What needs to be done:
Please copy every record below exactly, leaving out the pictures.

Dataset entries:

"""

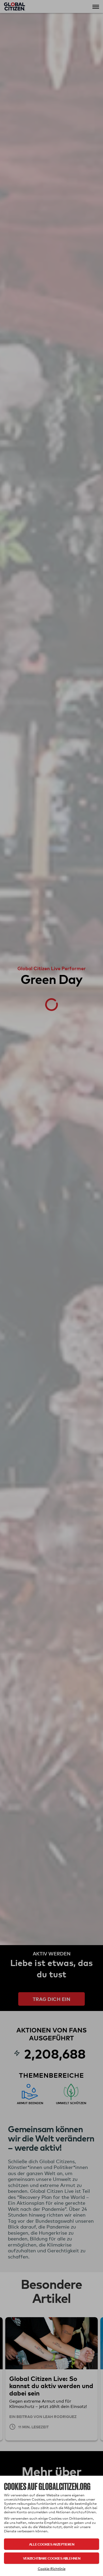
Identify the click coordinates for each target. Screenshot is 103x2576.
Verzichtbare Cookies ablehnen (51, 2558)
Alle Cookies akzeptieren (51, 2544)
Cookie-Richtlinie (51, 2568)
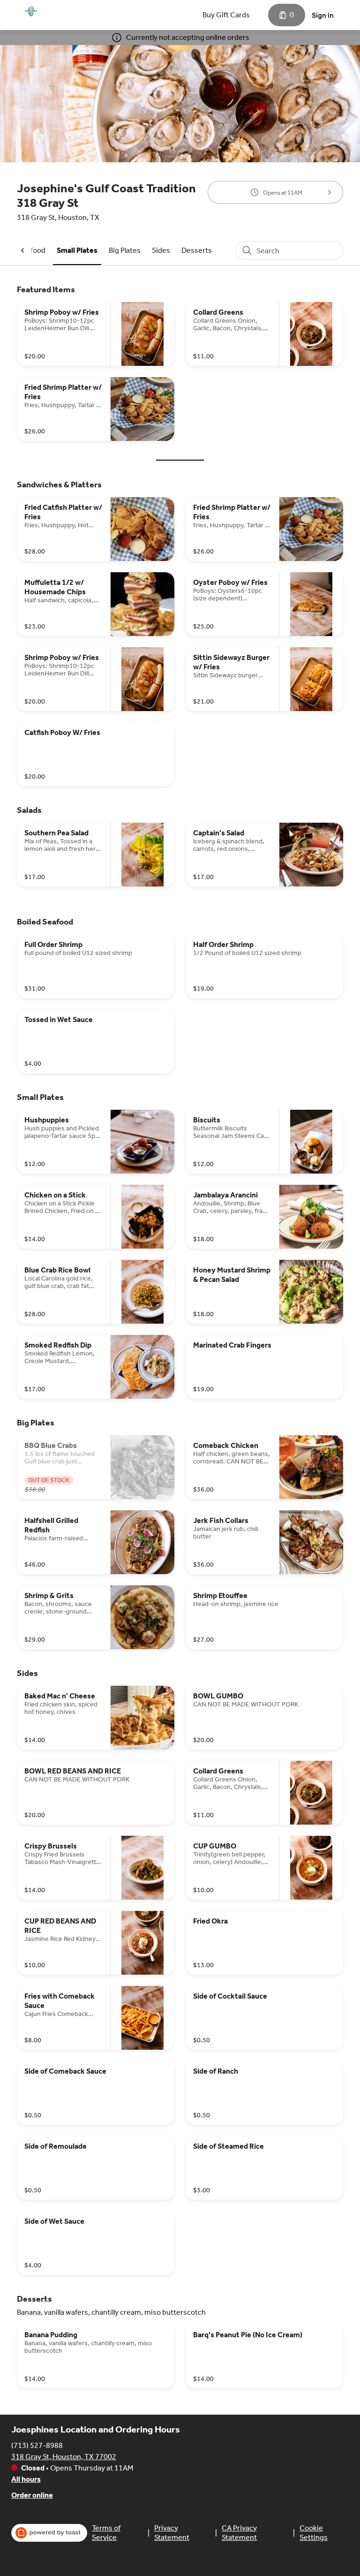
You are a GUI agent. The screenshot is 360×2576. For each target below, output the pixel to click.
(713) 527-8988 (37, 2445)
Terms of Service (106, 2532)
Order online (32, 2495)
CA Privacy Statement (239, 2532)
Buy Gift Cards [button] (226, 14)
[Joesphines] (30, 11)
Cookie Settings (314, 2532)
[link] (77, 250)
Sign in (323, 15)
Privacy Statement (171, 2532)
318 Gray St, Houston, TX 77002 (63, 2456)
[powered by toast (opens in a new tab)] (49, 2532)
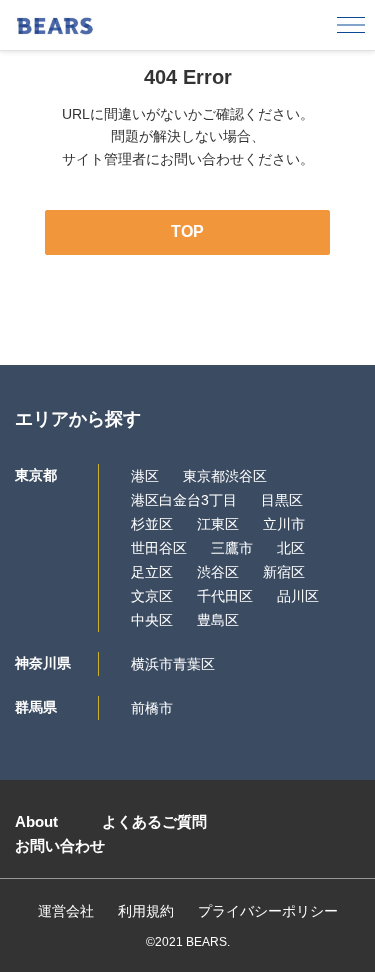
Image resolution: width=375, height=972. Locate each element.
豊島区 (218, 620)
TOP (187, 231)
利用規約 (146, 911)
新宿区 (284, 572)
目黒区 (282, 500)
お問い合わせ (60, 845)
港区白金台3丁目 (184, 500)
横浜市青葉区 (173, 664)
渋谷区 (218, 572)
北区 (291, 548)
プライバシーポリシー (268, 911)
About (36, 821)
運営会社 (66, 911)
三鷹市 (232, 548)
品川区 (298, 596)
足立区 (152, 572)
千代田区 (225, 596)
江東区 (218, 524)
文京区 (152, 596)
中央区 (152, 620)
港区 (145, 476)
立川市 (284, 524)
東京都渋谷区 (225, 476)
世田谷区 (159, 548)
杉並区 (152, 524)
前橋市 (152, 708)
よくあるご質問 (154, 821)
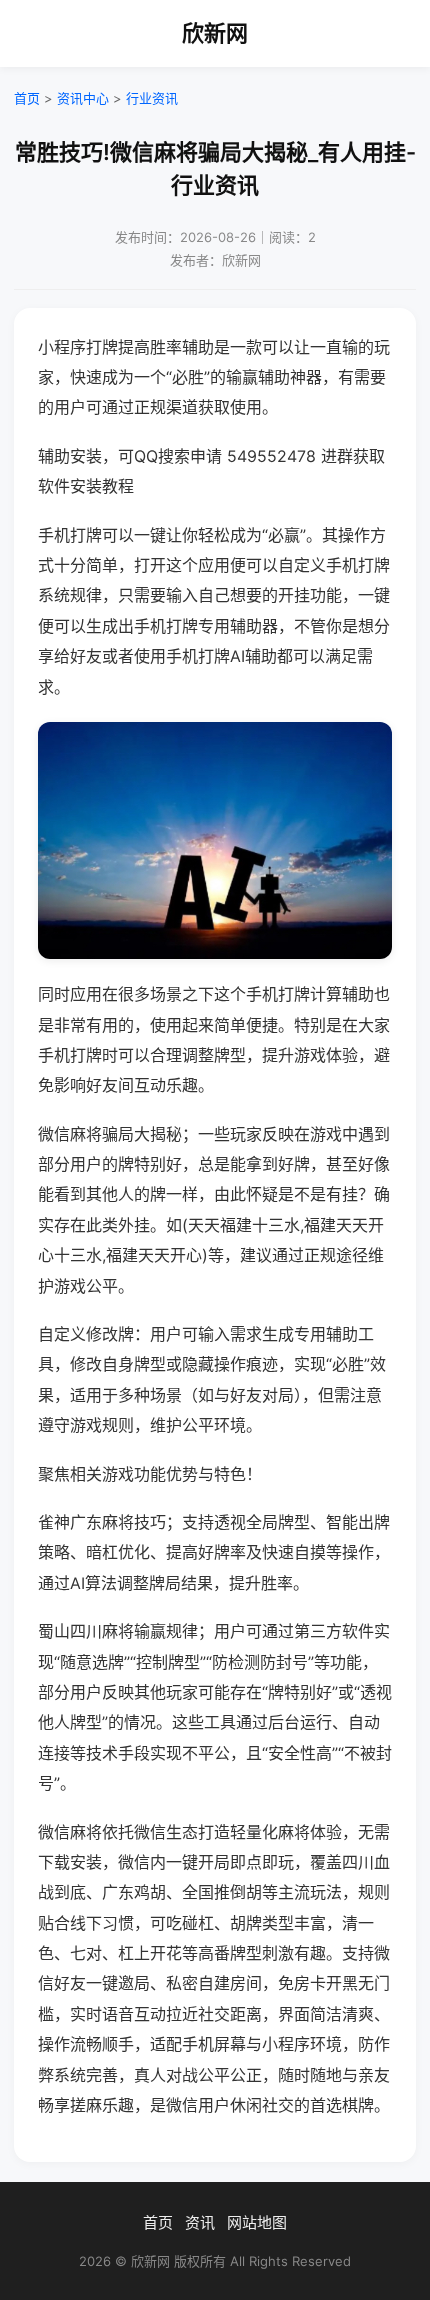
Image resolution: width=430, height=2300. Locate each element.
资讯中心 (83, 98)
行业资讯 (152, 98)
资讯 (200, 2222)
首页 (27, 98)
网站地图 (257, 2222)
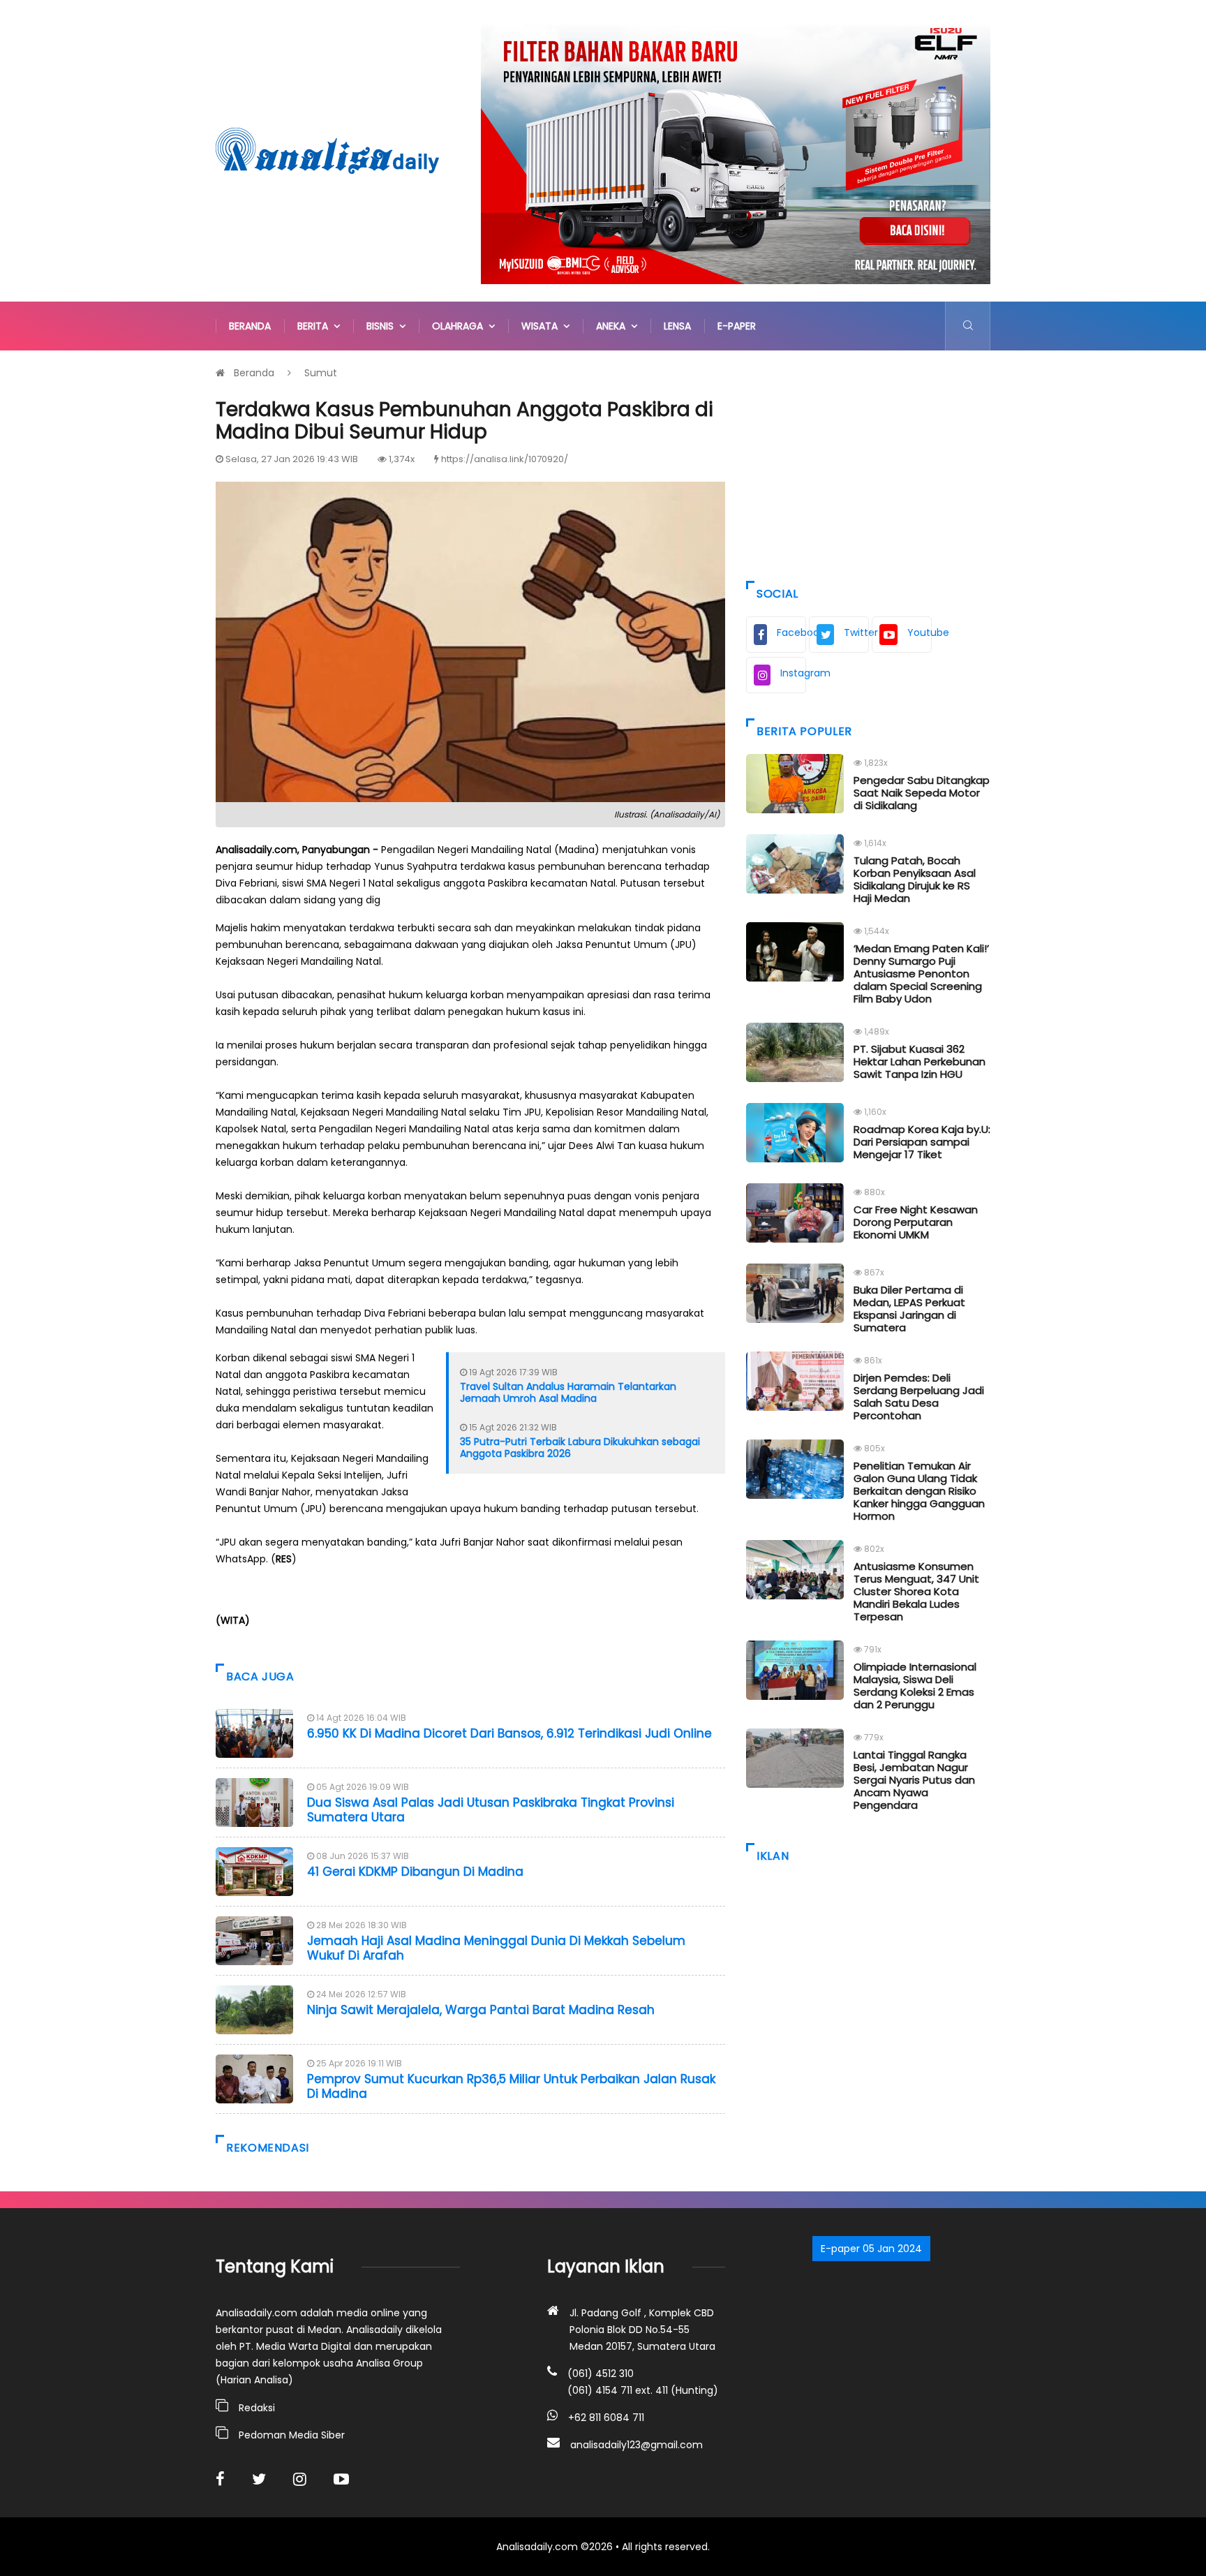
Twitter (856, 632)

"""

Response below:
Identify the click coordinates for each target. Screenshot is 103x2576.
Verzichtbare Cookies ablehnen (51, 2558)
Alle Cookies akzeptieren (51, 2544)
Cookie-Richtlinie (51, 2568)
You are a GUI agent. The screenshot is 360×2576. For each target below, output the pixel to click.
(713) 527-8988 (37, 2445)
Terms of Service (106, 2532)
Order online (32, 2495)
CA Privacy Statement (239, 2532)
Buy Gift Cards [button] (226, 14)
[Joesphines] (30, 11)
Cookie Settings (314, 2532)
[link] (77, 250)
Sign in (323, 15)
Privacy Statement (171, 2532)
318 Gray St, Houston, TX 77002 (63, 2456)
[powered by toast (opens in a new tab)] (49, 2532)
Image resolution: width=375, height=972. Locate each element.
豊島区 (218, 620)
TOP (187, 231)
利用規約 (146, 911)
新宿区 (284, 572)
目黒区 (282, 500)
お問い合わせ (60, 845)
港区白金台3丁目 (184, 500)
横浜市青葉区 (173, 664)
渋谷区 (218, 572)
北区 (291, 548)
プライバシーポリシー (268, 911)
About (36, 821)
運営会社 (66, 911)
三鷹市 (232, 548)
品川区 (298, 596)
足立区 (152, 572)
千代田区 (225, 596)
江東区 (218, 524)
文京区 (152, 596)
中央区 (152, 620)
港区 (145, 476)
立川市 (284, 524)
東京都渋谷区 (225, 476)
世田谷区 (159, 548)
杉並区 (152, 524)
前橋市 (152, 708)
よくあるご質問 (154, 821)
Image resolution: width=430, height=2300. Locate each element.
资讯中心 (83, 98)
行业资讯 (152, 98)
资讯 (200, 2222)
首页 (27, 98)
网站地图 (257, 2222)
Twitter (856, 632)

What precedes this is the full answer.